Let \(\mathbf {{\Omega }}\) be the middle matrix \( \left [ \begin {array}{llllllll} \mathbf {{\Sigma }}^{t} & \mathbf {0} \\ \mathbf {0} & \mathbf {0} \end {array} \right ] + \left [ \begin {array}{llllllll} {\mathbf {U}^{t}}^{T} \mathbf {I} \\ \mathbf {R}_{\mathbf {I}} \end {array} \right ] \left [ \begin {array}{llllllll} {\mathbf {V}^{t}}^{T} \mathbf {{\Delta }}^{T} \\ \mathbf {R}_{\mathrm {{\Delta }}} \end {array} \right ]^{T} \) of (20).

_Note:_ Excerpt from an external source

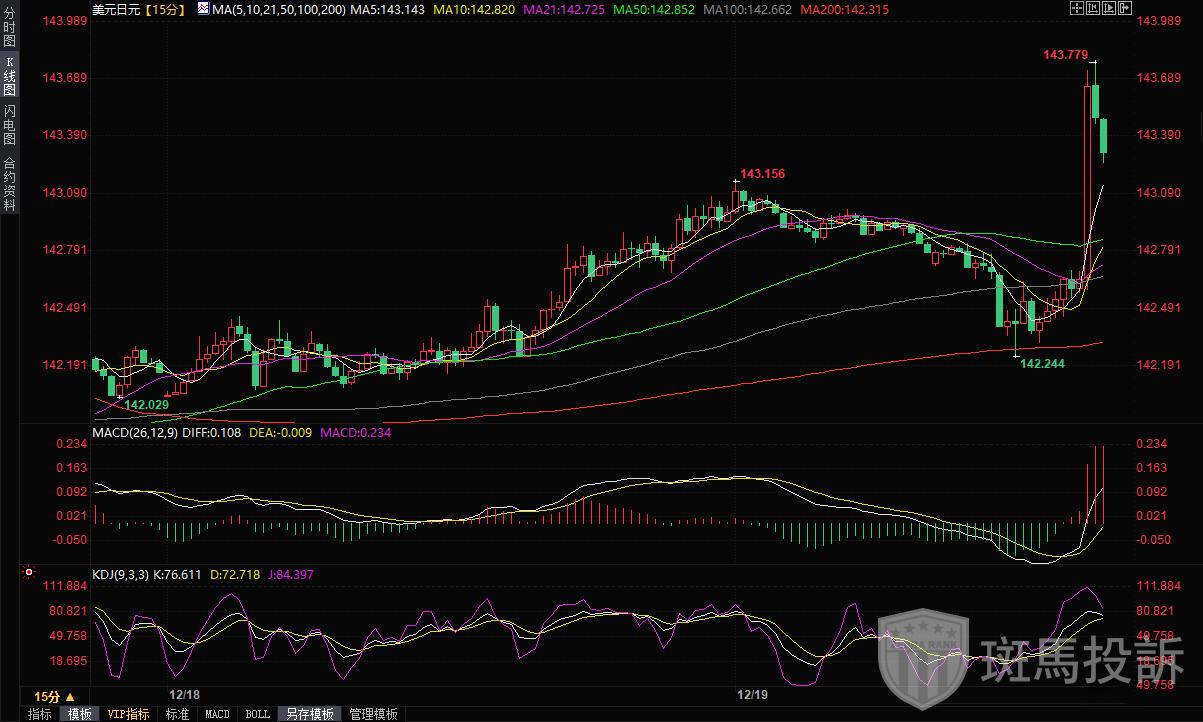The image size is (1203, 722).
Task: Click the 另存模板 button
Action: coord(309,714)
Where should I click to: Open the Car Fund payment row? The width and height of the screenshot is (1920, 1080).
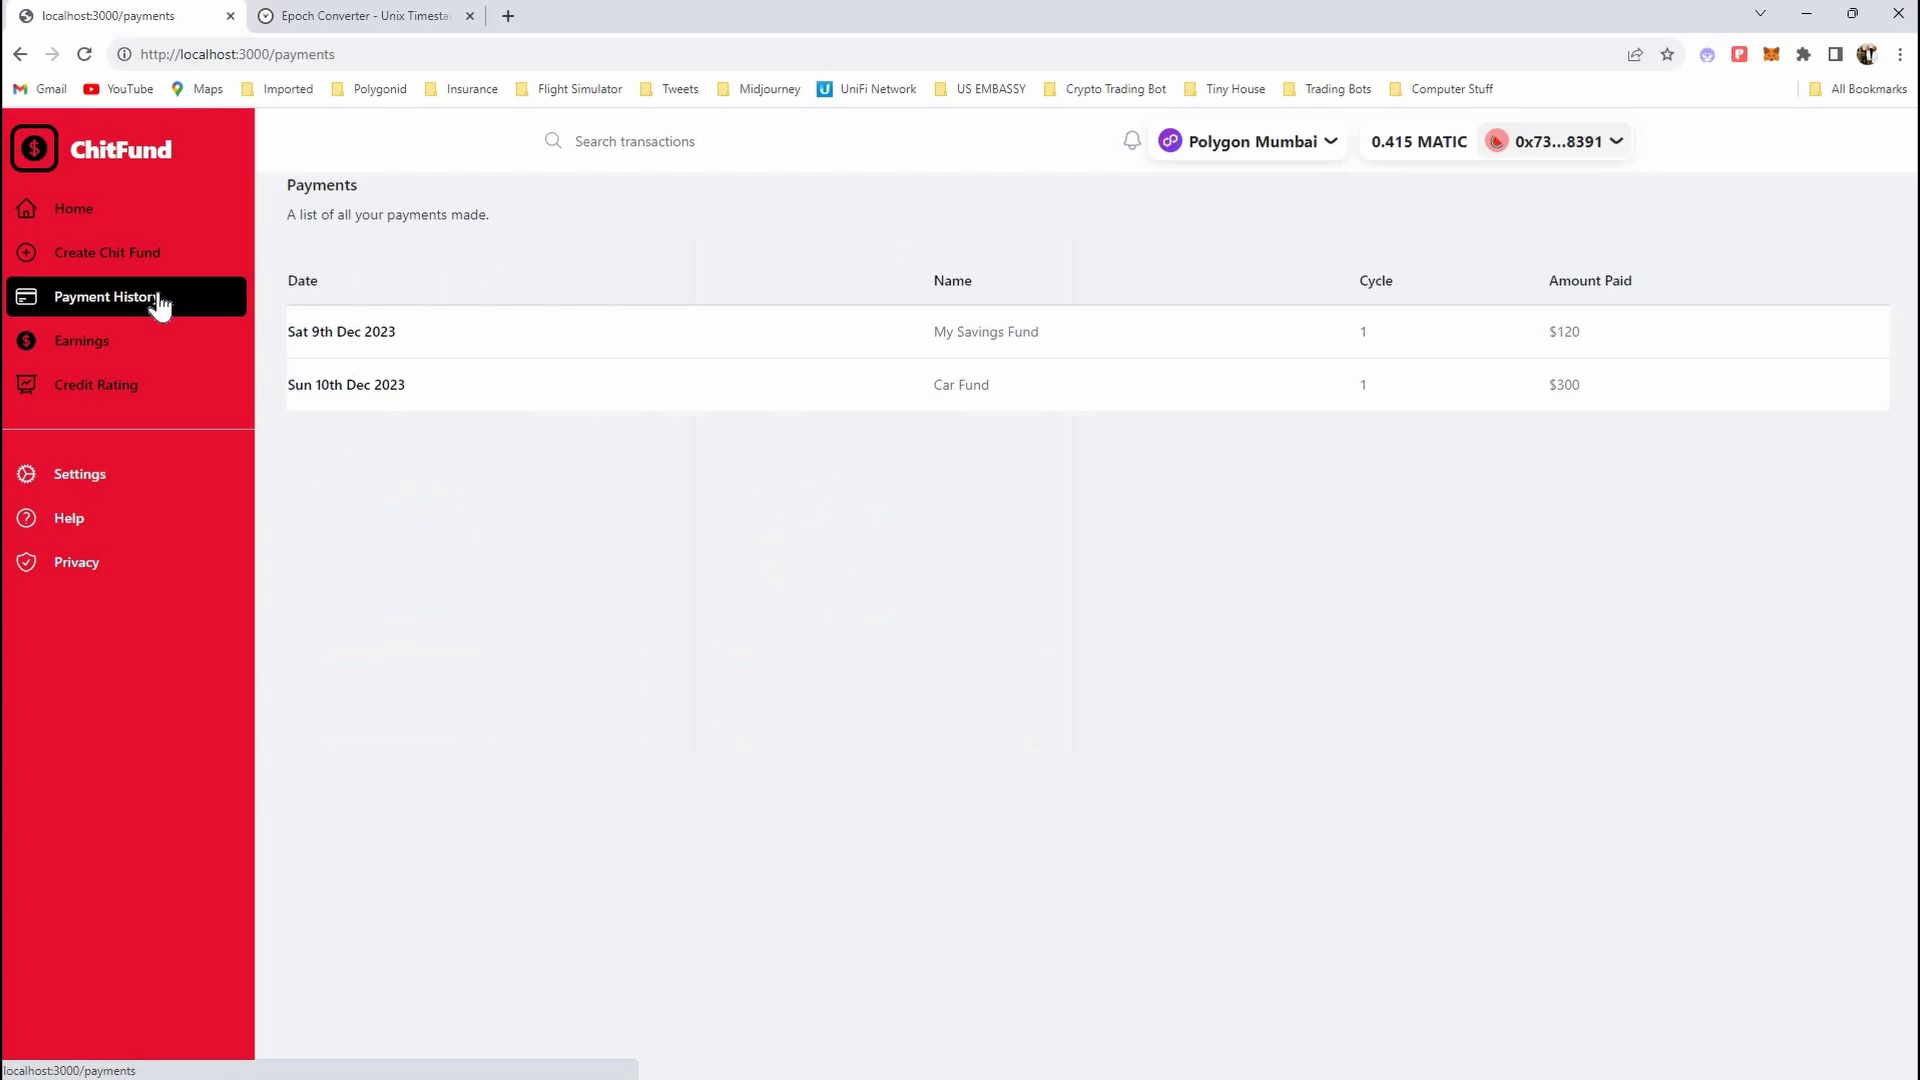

To get the incremental SVD of Bt+ 1, we only need to decompose \(\mathbf {{\Omega }}\) efficiently. Since \(\mathbf {U}^{t}\) is the LSA of Bt, \(\mathbf {U}^{t} {\mathbf {U}^{t}}^{T}\) is \( \left [ \begin {array}{llllllll} \mathbf {I}_{m} & \mathbf {0} \\ \mathbf {0} & \mathbf {0} \end {array} \right ]_{m^{\prime }} \) . Thus, QI is \( \left [ \begin {array}{llllllll} \mathbf {0} \\ \mathbf {I}_{m^{\prime }-m} \end {array} \right ] \) and RI is \([ \mathbf {0} \quad \mathbf {I}_{m^{\prime }-m} ]\). Similarly, since the \(\mathbf {V}^{t}_{n^{\prime } \times n}\) of (20) is \([ \mathbf {V}^{t}_{n \times n} \quad \mathbf {0}_{(n^{\prime }-n) \times n} ]\), \({\mathbf {V}^{t}}^{T} \mathbf {{\Delta }}^{T}\) can be decomposed as \([ \mathbf {0} \quad {\mathbf {V}^{t}}^{T} \mathbf {{\Delta }}^{T}_{2} ]\). Hence, \(\mathbf {{\Omega }}\) can be rewritten as:

$$ \begin{array}{lllll} \mathbf{{\Omega}} & = \left[ \begin{array}{llllllll} \mathbf{{\Sigma}}^{t} & \mathbf{0} \\ \mathbf{0} & \mathbf{0} \end{array} \right] + \left[ \begin{array}{llllllll} {\mathbf{U}^{t}}^{T} & \mathbf{0} \\ \mathbf{0} & \mathbf{I} \end{array} \right] \left[ \begin{array}{llllllll} \mathbf{0} & {\mathbf{V}^{t}}^{T} \mathbf{{\Delta}}^{T}_{2} \\ \mathbf{R}_{\mathrm{{\Delta}}1} & \mathbf{R}_{\mathrm{{\Delta}}2} \end{array} \right]^{T} \\ & = \left[ \begin{array}{llllllll} \mathbf{{\Sigma}}^{t} & {\mathbf{U}^{t}}^{T} \mathbf{R}^{T}_{\mathrm{{\Delta}}1} \\ \mathbf{{\Delta}}_{2} {\mathbf{V}^{t}} & \mathbf{R}^{T}_{\mathrm{{\Delta}}2} \end{array} \right] \\ s.t. & \quad \mathbf{R}_{\mathrm{{\Delta}}} = [\mathbf{R}_{\mathrm{{\Delta}}1} \quad \mathbf{R}_{\mathrm{{\Delta}}2}] \end{array}, $$
(21)

where \(\mathbf {R}_{\mathrm {{\Delta }}1} \!\in \! \mathbb {R}^{(n^{\prime }-n) \times m}\), \(\mathbf {R}_{\mathrm {{\Delta }}2} \!\in \! \mathbb {R}^{(n^{\prime }-n) \times (m^{\prime }-m)}\). Thus, we have to get the SVD of \(\mathbf {{\Omega }}\) efficiently.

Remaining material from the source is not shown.